Loss of Nrf2 leads to dysregulation in multiple DC functions. A, Nrf2^+/+ and Nrf2^−/− iDCs were labeled with antibodies against MHC II, CD86, and CD40 co-stimulatory receptors. Co-stimulatory receptor expression was determined by flow cytometry. The percentage of iDCs expressing high levels of co-stimulatory receptors is indicated above the marker. Representative histograms are presented with average percentage ± S.D. Statistical significance was tested by unpaired Student's t test (*, p < 0.05). Data are derived from four independent experiments.

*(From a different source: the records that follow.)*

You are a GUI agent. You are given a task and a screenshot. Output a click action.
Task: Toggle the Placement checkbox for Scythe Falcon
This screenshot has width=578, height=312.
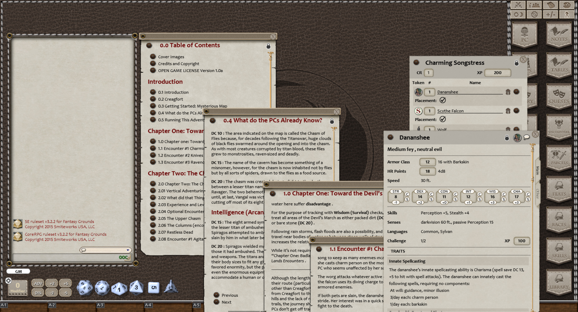tap(443, 119)
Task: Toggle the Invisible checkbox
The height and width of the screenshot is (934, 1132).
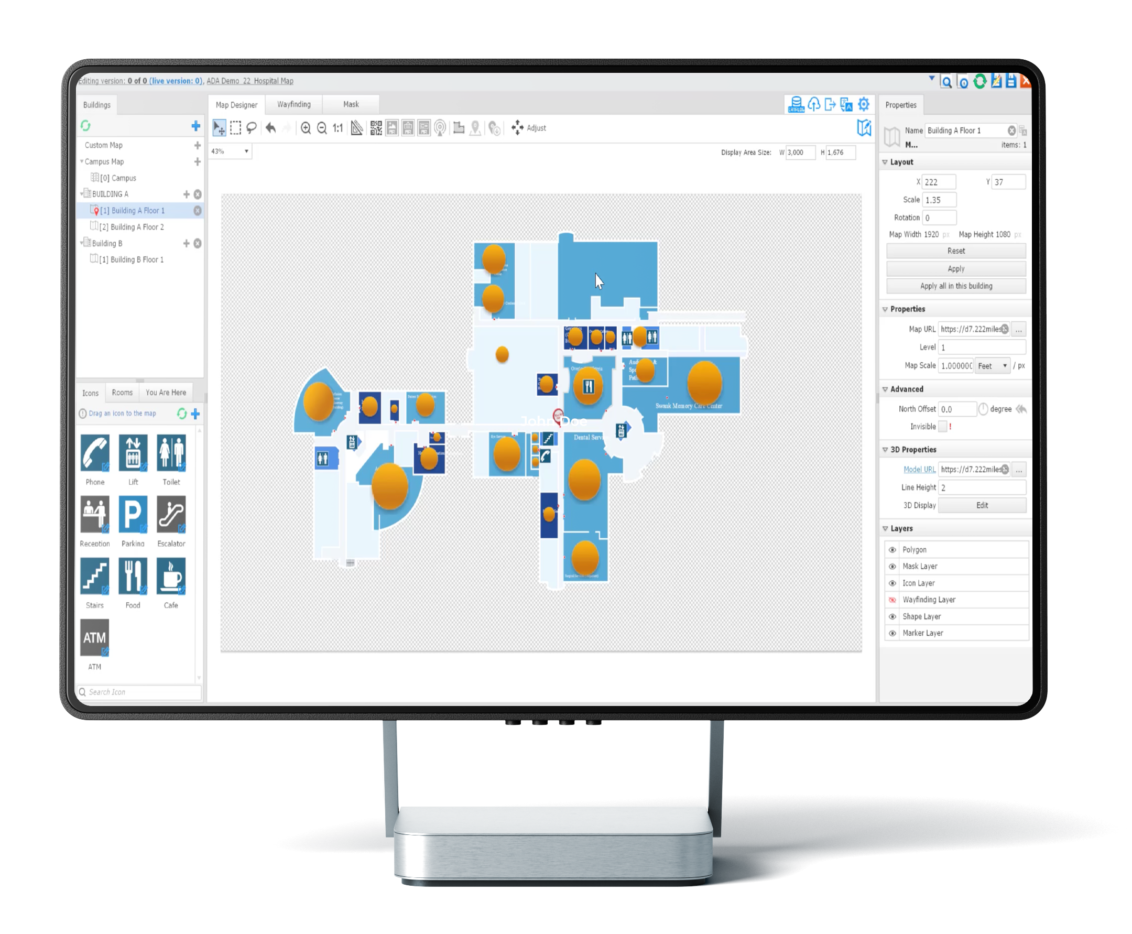Action: (943, 427)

B, Nrf2^+/+ and Nrf2^−/− iDCs were co-cultured with CFSE-labeled apoptotic thymocytes or necrotic Jurkat cells at 37 °C for 2 h. DC phagocytic capacity was measured by flow cytometry as an increase in CFSE levels when compared with corresponding 4 °C baseline control samples. Data are expressed as average -fold changes ± S.E. Statistical significance was tested by Mann-Whitney U test (*, p < 0.05). Data are derived from five independent experiments. C, endocytic capacity was measured by incubating Nrf2^+/+ or Nrf2^−/− iDCs cells with Dextran^FITC for 60 min at 37 °C. Dextran^FITC uptake by iDCs was assessed by flow cytometry. Data are presented as average percentage of uptake ± S.D. Statistical significance was tested by unpaired Student's t test (*, p < 0.05). Data are derived from four independent experiments.